Edit the LANGNAME and FONTNAME in the following script, train-all.sh. Run it in the working directory. It will read the .tiff files and the .box file and call the other Tesseract utilities. The result will be a subdirectory named tessdata that contains the Tesseract files for the language and thefontname.

train-all.sh


#!/bin/sh

LANGNAME=eng
FONTNAME=thefontname

for a in $LANGNAME.$FONTNAME.exp*.tiff ;
do

	BASENAME=`basename $a .tiff`;
	tesseract $a  $BASENAME box.train

done


unicharset_extractor $LANGNAME.$FONTNAME.exp*.box
echo $FONTNAME 0 0 0 0 0 > font_properties

shapeclustering -F font_properties -U unicharset $LANGNAME.$FONTNAME.exp*.tr
mftraining -F font_properties -U unicharset -O $LANGNAME.unicharset $LANGNAME.$FONTNAME.exp*.tr
cntraining $LANGNAME.$FONTNAME.exp*.tr

mkdir -p tessdata
cp unicharset tessdata/$LANGNAME.unicharset
cp pffmtable tessdata/$LANGNAME.pffmtable
cp normproto tessdata/$LANGNAME.normproto
cp inttemp tessdata/$LANGNAME.inttemp
cp shapetable  tessdata/$LANGNAME.shapetable

cd tessdata
combine_tessdata $LANGNAME.
cd ..

Use Tesseract to OCR target text

The following script takes an image and returns the identified text to stdout. Edit the script so that the TESSDATA_PREFIX variable points to the parent of the tessdata directory described in the previous section. The TESSDATA_PREFIX path must end in a '/' character, and the tessdata directory from the previous step must bein this directory.

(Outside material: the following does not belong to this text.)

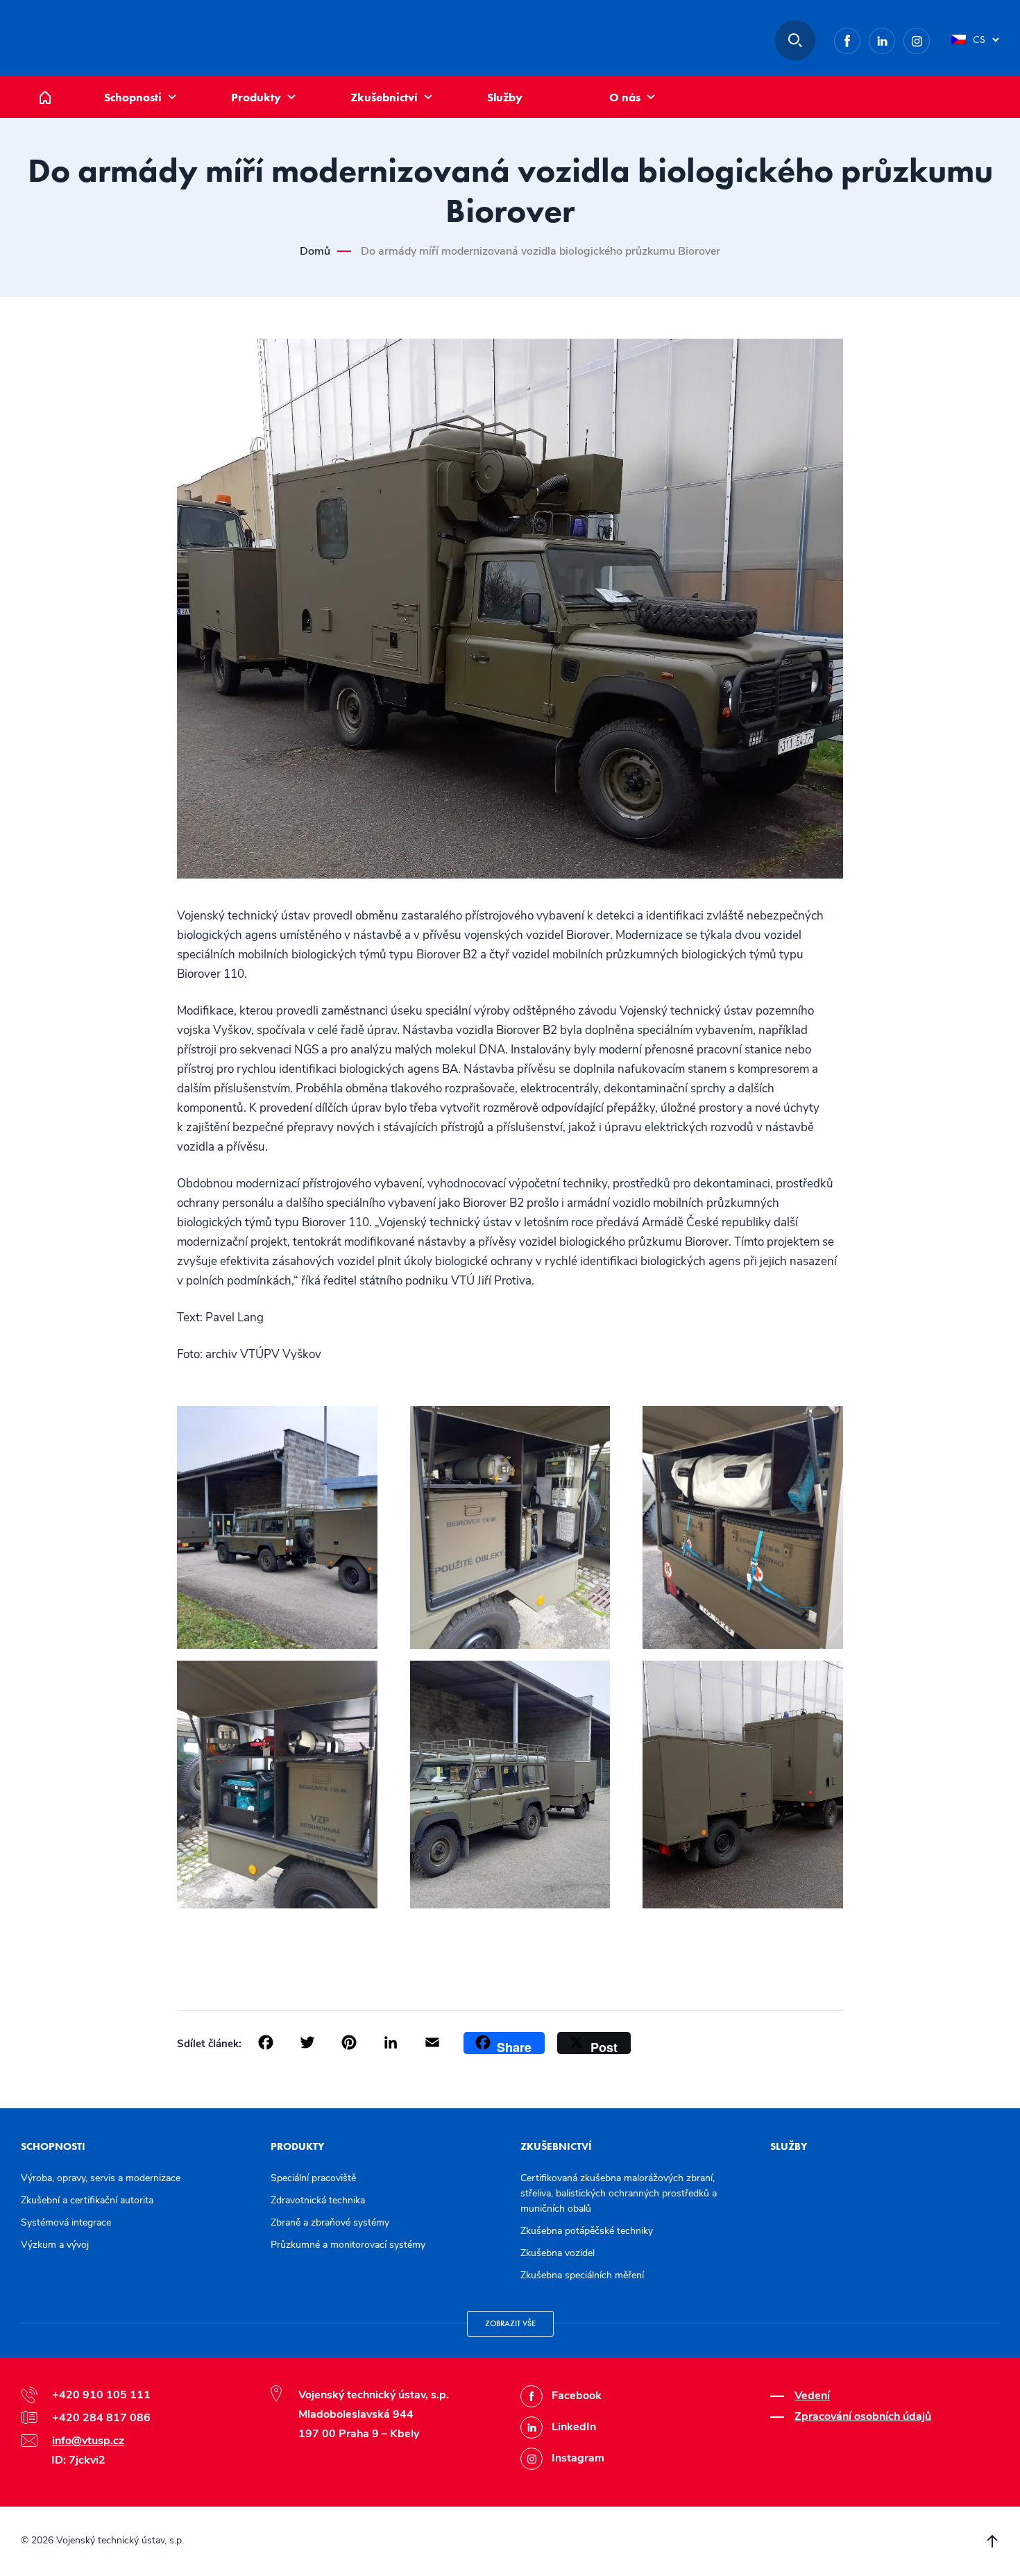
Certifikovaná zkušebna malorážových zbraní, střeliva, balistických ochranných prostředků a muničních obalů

(There does not appear to be a stdout mode in Tesseract 3.02 so this hack is needed. Version 3.03 is supposed to have a stdout mode, but I have not tried it because a lot of the other procedure described here may not apply.)

(The image format must be a TIFF file. If it is not, use the ImageMagick convert command to convert from a different image file format. The TIFF file can not be a stream.)

ocr-one-image.sh


#!/bin/sh

BASE=f_$$
FILE=$BASE.txt

mkfifo $FILE
TESSDATA_PREFIX=/home/user/ocr/working/ \
tesseract "$@" $BASE -l eng > /dev/null &
cat $FILE
wait
rm $FILE

Run it like this:

sh ocr-one-image.sh image-containing-some-text.tiff

The result will be printed to stdout.